Link to Part 1 of Rigging

WARNING: The following article is a description of how I rigged my SCAMP. There is only incomplete information on the details of SCAMP rigging on the INTERNET and in the manual, and what I am presenting here is what I did. I'm not an expert. I've had my boat out a few times now and I have not found any great problem with the set up I'm using. I'm sure there are lots of improvements possible, but, this is working and seems to be safe. Take it as a place to start and improve what you find lacking. There are many right ways of rigging your SCAMP so be prepared for many arguments. This is offered as a good place to start. Maybe, just maybe, it's perfect and can't be improved on. (I wish!)

As I re-read this page I can see that it is confusing. It's a work in progress and I'll improve on it. I've been sick and have not had a lot of energy to improve my website.

Lazy Jacks

lazyjacks

Lazy Jacks are lines that create a sort of a cradle to keep the sail from flopping around while you raise or lower it, and to control the rig when you reef the sail. They are also very useful when you are setting up or putting the rig away.

The boom and yard can get pretty frisky and flail around if you don't have a good way of controlling them in higher winds.

In my set up, there is a clip that separates the 2 legs at the bottom from the lines that goes to the top of the mast. When I am finished sailing I bring the sail down, undo the clip to separate top from bottom part, then use the bottom lines to help wrap around the sail to put it away. It's important to hang on to and secure the top ends to the nylon cleat on the mast. Mine just clip on the cleat.

The halyard needs to be lower than the lazyjack block. All the stuff at the top of the mast is fiddly to set up so they don't get tangled. I had to reposition things a few times to avoid interference.

lazyjackslazyjack detail

I started sorting out the lazyjacks on the ground sitting in the shade.

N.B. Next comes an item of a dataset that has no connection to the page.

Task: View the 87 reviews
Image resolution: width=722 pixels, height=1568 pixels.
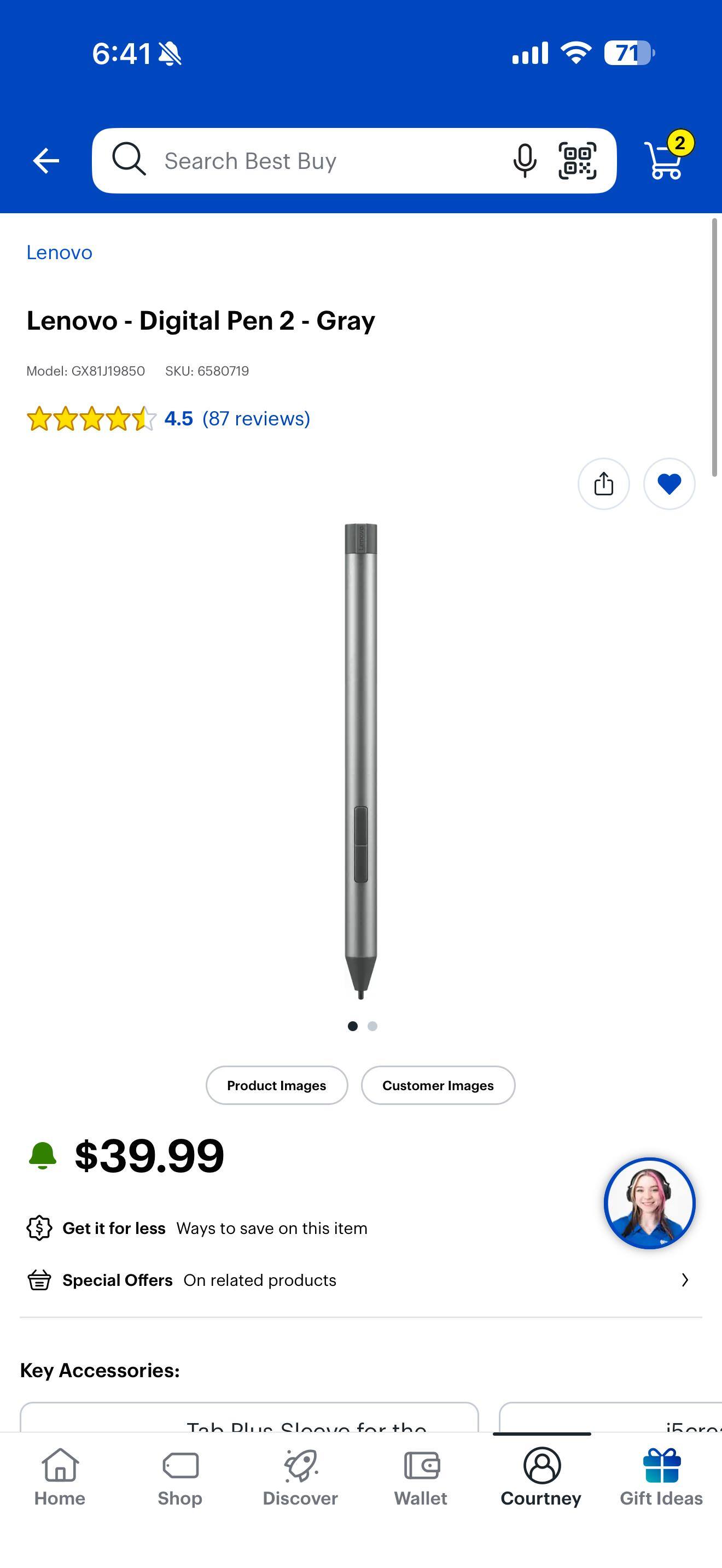Action: (x=255, y=419)
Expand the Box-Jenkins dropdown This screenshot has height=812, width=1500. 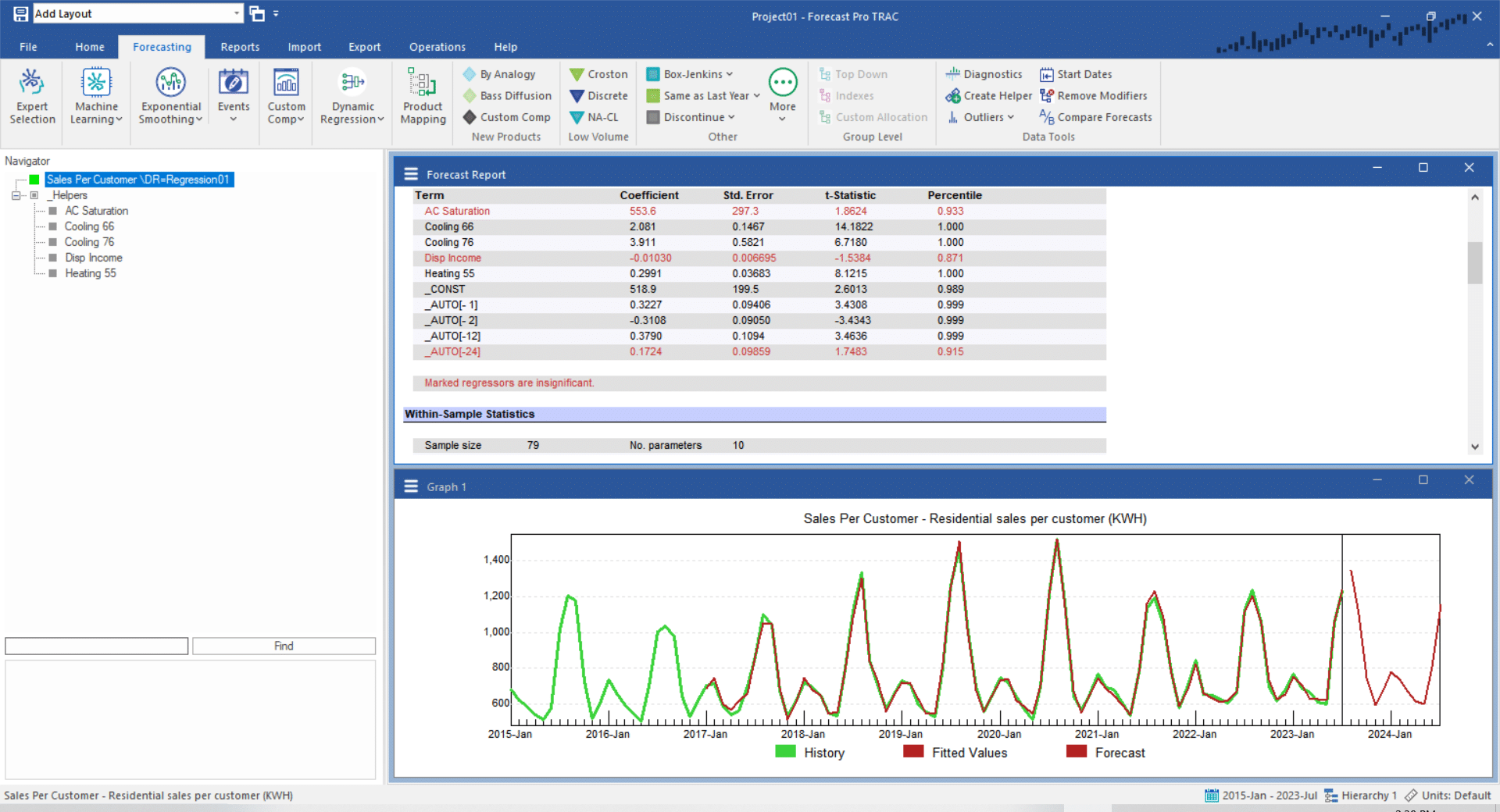(x=729, y=74)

Two lines start at the base of the mast where they are tied to a small nylon cleat, go up to the top of the mast, through a small double block, and come down on each side of the sail to 2 swivel snap hook. The second part of the lazy jack is a continuous line that has 2 loops tied. The snap hook snaps on each side of the sail, snap on to the tied loops.

To keep the lazyjacks positioned on the boom and spread out properly, there are 2 small pad eyes on the side of the boom. The photos don't show these.

lazyjacks

I had bought a dozen of these nylon cleats. They are light and strong and cheap. The mast in this position has a solid wood plug that allows me to screw into solid wood. The 2 white lines (which are not tied to the cleat since I was sorting out the length of line I needed) go up to the top of the mast and through a double block, then down again.

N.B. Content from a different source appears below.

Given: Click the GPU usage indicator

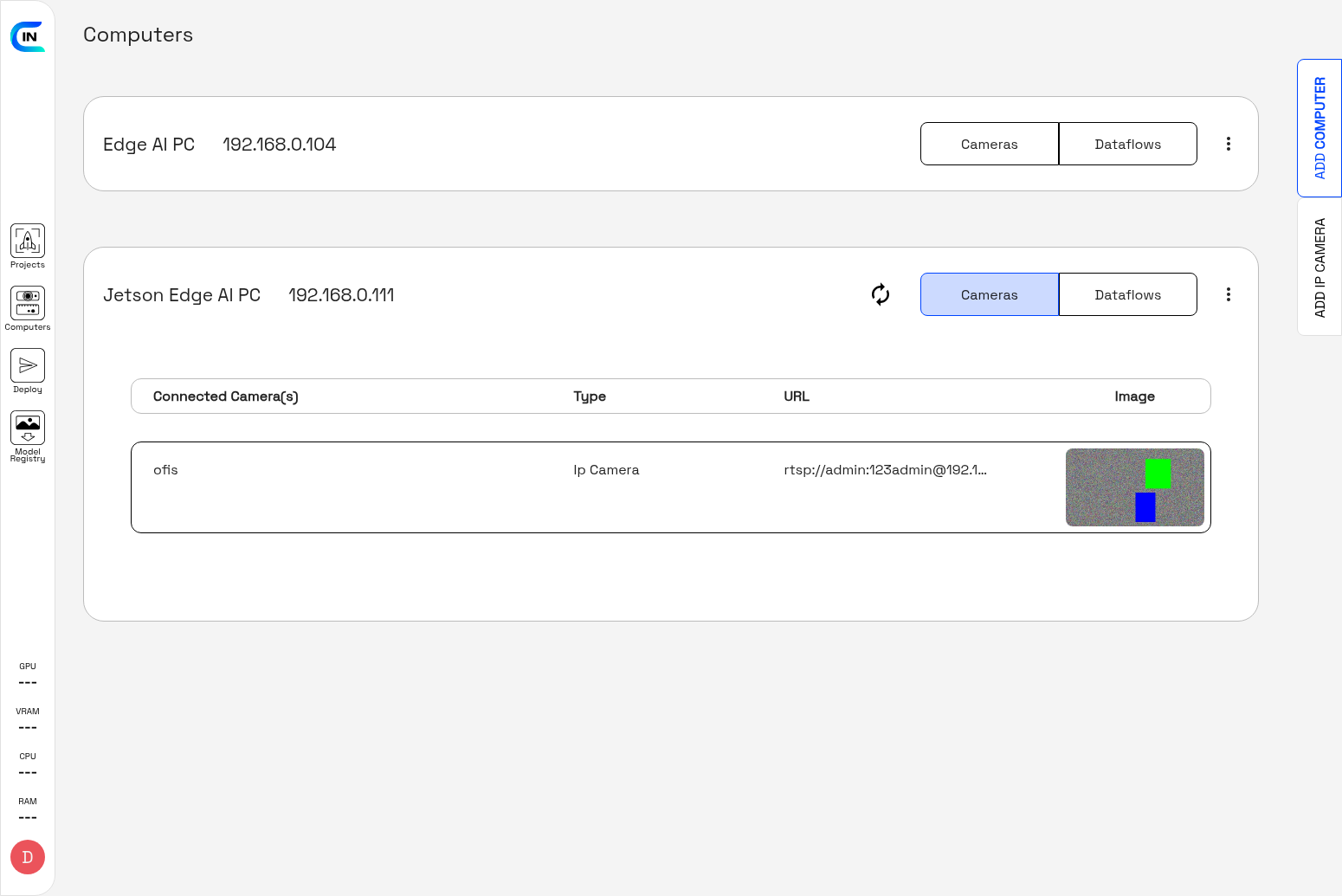Looking at the screenshot, I should coord(28,674).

Hang on to the ends of the lazyjacks otherwise they will thread out of the blocks and you will have to lower the mast to get them back in position.


lazyjackslazyjacks

The top of the mast is a bit of a rat's nest in this photo. I was checking the proper positioning of the halyard (tan line) and the lazyjacks (white lines).

This is not the final positioning. DON'T do this. I had to raise the lazyjack block higher than the halyard so they don't get tangled.

The double line come up from the base of the mast, they can be seen on the left side of the block. Each piece of the line goes through one side of the double block and go down. One leg goes down the front of the sail, the other goes down the back of the sail.

Each leg of the line has a swivel snap hook. This hook attaches to the knotted loop on the bottom part of the lazyjacks. The part that cradles the boom.


lazyjackslazyjacks

In the first photo taken on land as I sort out my rig, I'm getting ready to raise the sail. At this stage I brought the sail bundle and attached the lazyjack loops, which are attached to the boom, to the lazyjacks mast lines that are hopefully nicely attached to the cleat at the base of the mast. Once each of the 2 lines are attached. I can pull on the mast line and raise the sail bundle to clear the roof of the cuddy.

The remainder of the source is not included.